(Pixel coordinate grounding data)
_ _ _ _ _

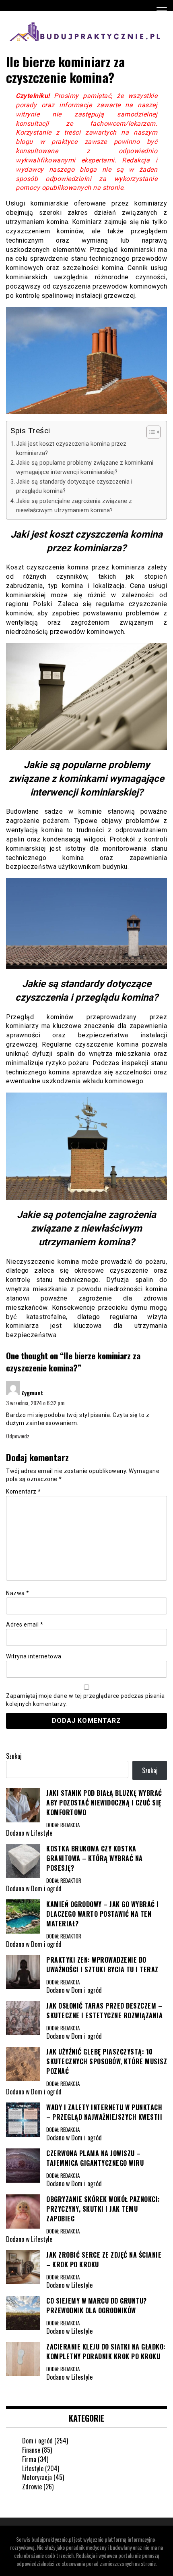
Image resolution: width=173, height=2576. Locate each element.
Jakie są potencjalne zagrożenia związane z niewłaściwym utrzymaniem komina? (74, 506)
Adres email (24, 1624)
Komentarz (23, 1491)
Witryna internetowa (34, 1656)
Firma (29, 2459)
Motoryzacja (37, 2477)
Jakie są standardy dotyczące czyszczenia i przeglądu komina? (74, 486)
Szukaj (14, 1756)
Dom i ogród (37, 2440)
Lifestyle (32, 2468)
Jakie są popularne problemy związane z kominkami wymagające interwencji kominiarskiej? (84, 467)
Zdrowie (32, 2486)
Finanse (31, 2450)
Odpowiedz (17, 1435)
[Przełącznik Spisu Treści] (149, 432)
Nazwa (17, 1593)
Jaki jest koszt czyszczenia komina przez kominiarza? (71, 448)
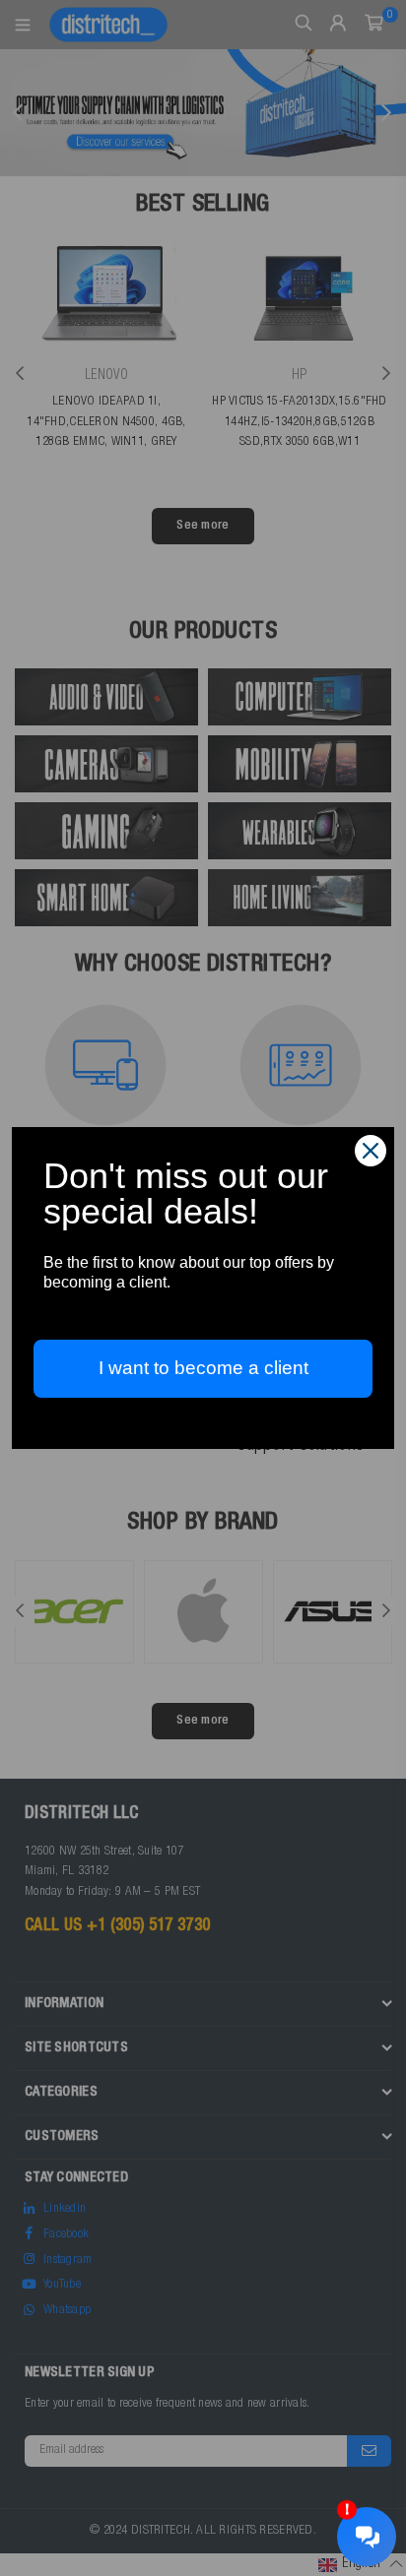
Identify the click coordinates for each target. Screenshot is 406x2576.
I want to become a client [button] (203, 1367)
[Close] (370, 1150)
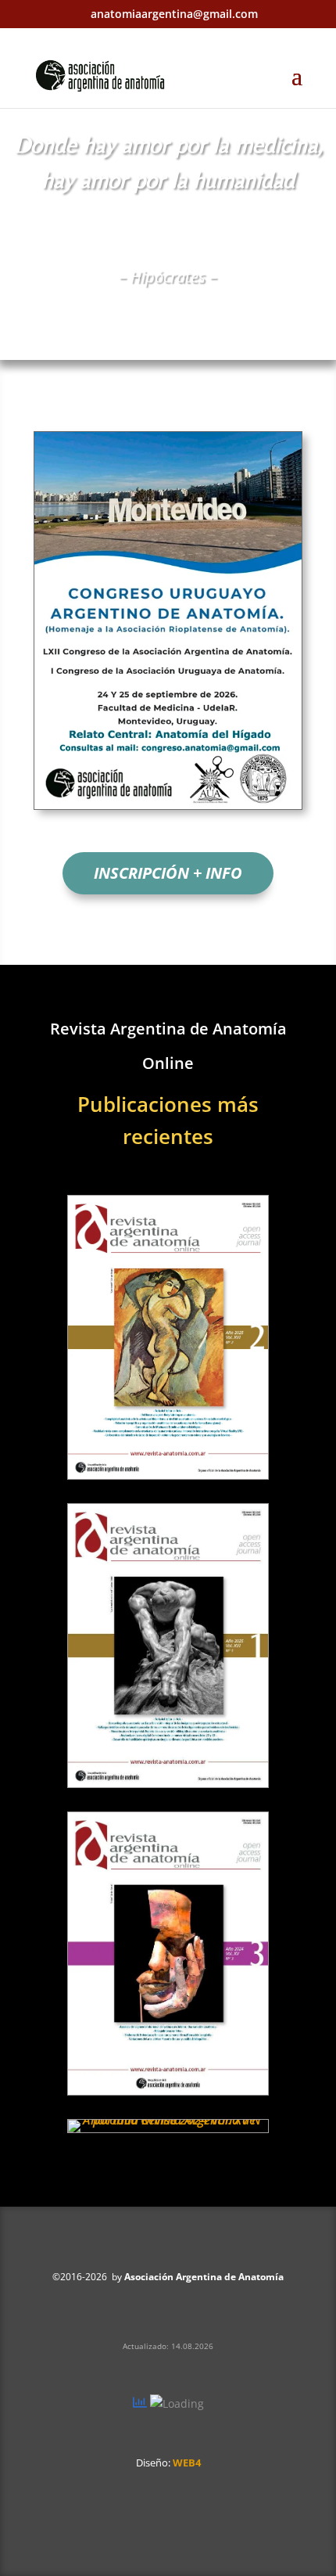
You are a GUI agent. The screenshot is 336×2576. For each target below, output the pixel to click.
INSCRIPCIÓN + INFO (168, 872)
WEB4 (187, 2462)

_ _ _ _ _

#### Goal of the exercise:
Go back to the line containing "Jakie są popularne" and output it and every line after it through the end of the records, exactly, but not the pictures.

#### Task output:
Jakie są popularne problemy związane z kominkami wymagające interwencji kominiarskiej? (84, 467)
Zdrowie (32, 2486)
Finanse (31, 2450)
Odpowiedz (17, 1435)
[Przełącznik Spisu Treści] (149, 432)
Nazwa (17, 1593)
Jaki jest koszt czyszczenia komina przez kominiarza? (71, 448)
Identify the click coordinates for each target. Screenshot is 406x2576.
I want to become a client [button] (203, 1367)
[Close] (370, 1150)
You are a GUI agent. The screenshot is 336×2576. For each target below, output the pixel to click.
INSCRIPCIÓN + INFO (168, 872)
WEB4 (187, 2462)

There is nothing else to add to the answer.